WORK TO BE COMPLETED
Lines that contain "Image" are to be copied from the material, every one of them.

SUPPLIED RECORDS
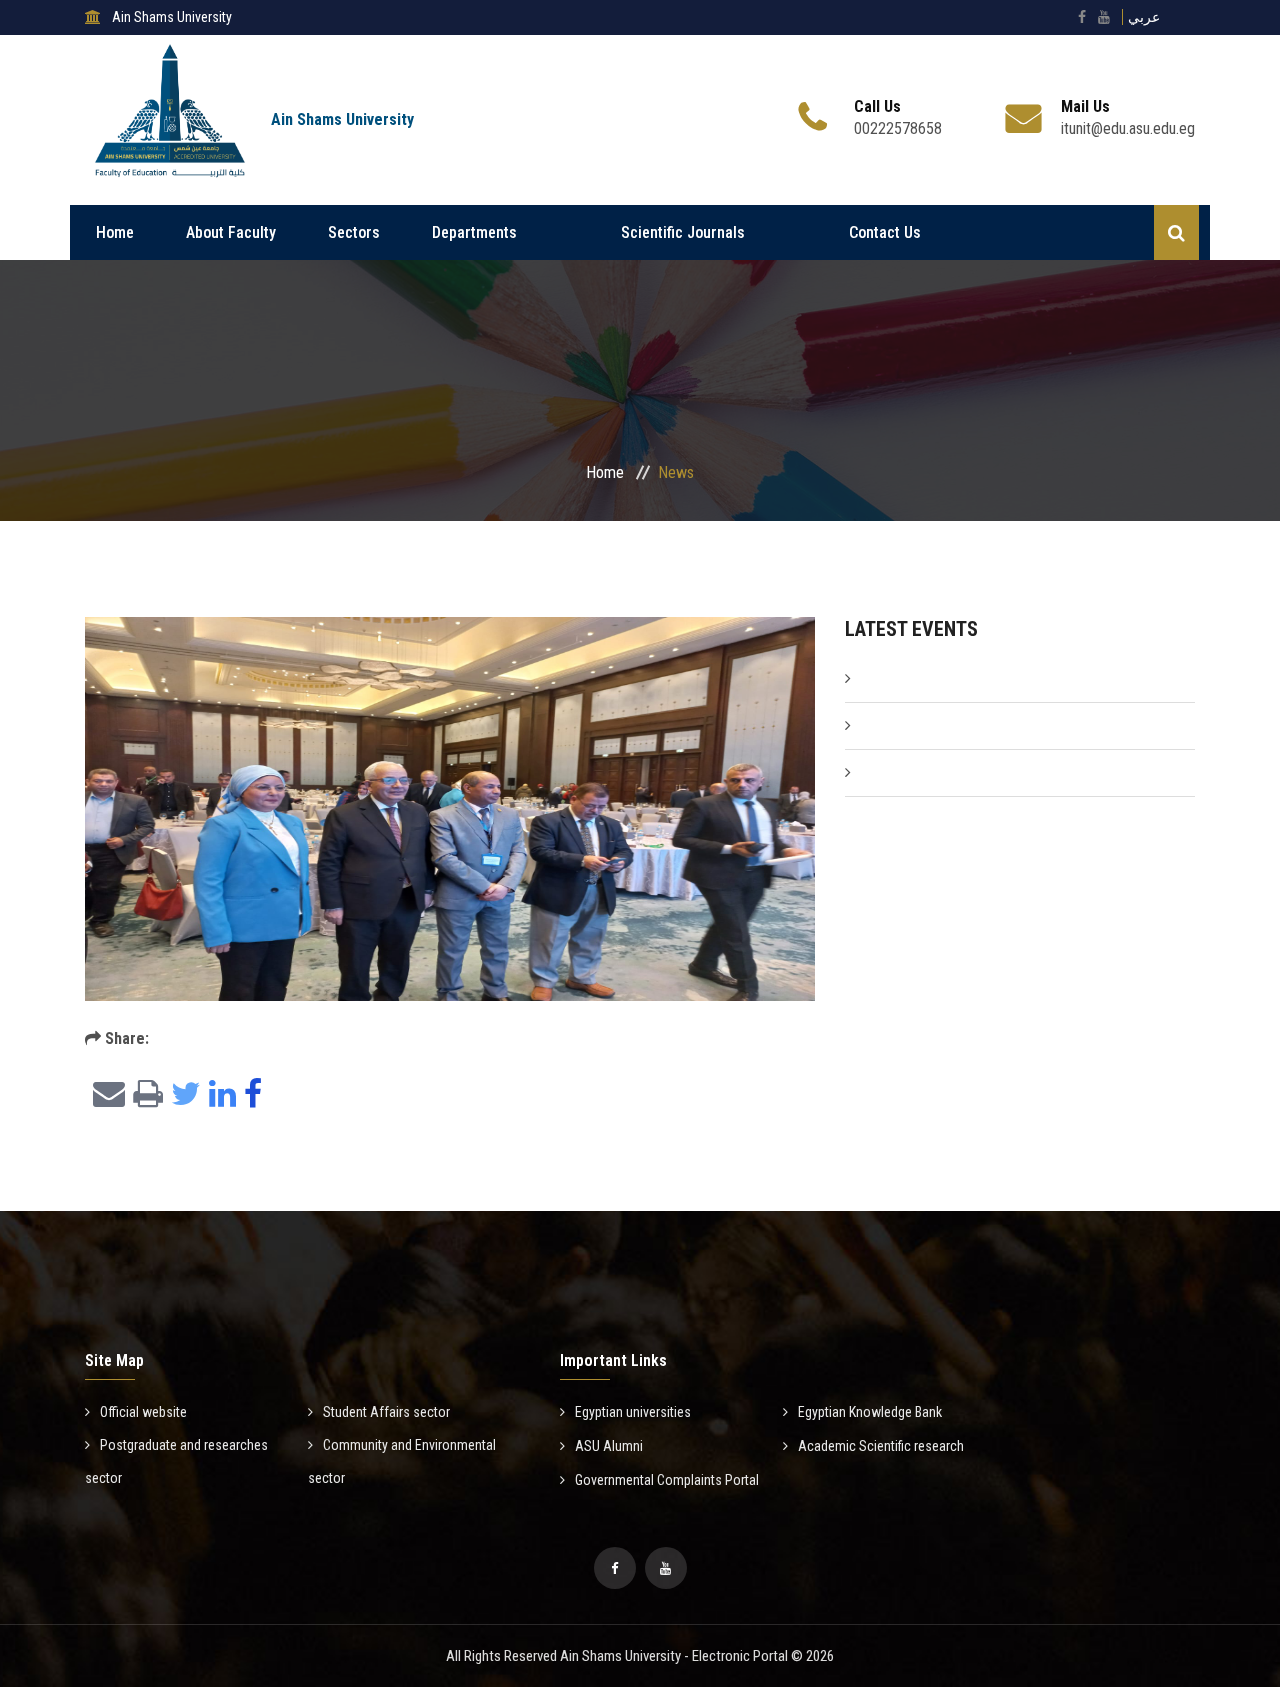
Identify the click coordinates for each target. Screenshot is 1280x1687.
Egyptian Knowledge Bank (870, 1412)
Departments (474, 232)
---
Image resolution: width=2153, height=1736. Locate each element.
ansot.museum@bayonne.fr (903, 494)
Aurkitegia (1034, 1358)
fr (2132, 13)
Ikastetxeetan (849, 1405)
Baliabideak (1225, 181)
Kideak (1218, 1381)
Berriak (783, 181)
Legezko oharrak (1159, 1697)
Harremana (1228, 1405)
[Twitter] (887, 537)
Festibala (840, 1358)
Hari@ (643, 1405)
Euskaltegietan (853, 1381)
==
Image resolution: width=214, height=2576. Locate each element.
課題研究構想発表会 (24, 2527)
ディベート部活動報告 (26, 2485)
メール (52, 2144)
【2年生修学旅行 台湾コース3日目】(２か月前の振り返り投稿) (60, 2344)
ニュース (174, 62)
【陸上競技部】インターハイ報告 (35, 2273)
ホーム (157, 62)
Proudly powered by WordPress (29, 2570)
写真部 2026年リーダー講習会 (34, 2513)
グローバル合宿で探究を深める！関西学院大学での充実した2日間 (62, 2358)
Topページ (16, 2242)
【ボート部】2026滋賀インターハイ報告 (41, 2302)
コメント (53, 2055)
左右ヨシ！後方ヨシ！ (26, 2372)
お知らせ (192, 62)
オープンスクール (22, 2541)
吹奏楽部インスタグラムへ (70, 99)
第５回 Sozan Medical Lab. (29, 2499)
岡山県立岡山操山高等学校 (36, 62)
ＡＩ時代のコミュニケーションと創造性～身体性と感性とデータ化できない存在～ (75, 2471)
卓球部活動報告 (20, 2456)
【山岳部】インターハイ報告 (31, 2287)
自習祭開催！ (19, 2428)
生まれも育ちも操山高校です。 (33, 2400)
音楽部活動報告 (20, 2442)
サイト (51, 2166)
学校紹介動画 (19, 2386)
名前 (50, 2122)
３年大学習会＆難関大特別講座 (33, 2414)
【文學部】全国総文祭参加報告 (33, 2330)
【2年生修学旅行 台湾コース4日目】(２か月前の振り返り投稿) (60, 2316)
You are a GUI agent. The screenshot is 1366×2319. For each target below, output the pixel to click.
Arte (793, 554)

EXERCISE RESULT
Image resolution: width=2153, height=1736. Locate each element.
Image resolution: width=214, height=2576. Locate each element.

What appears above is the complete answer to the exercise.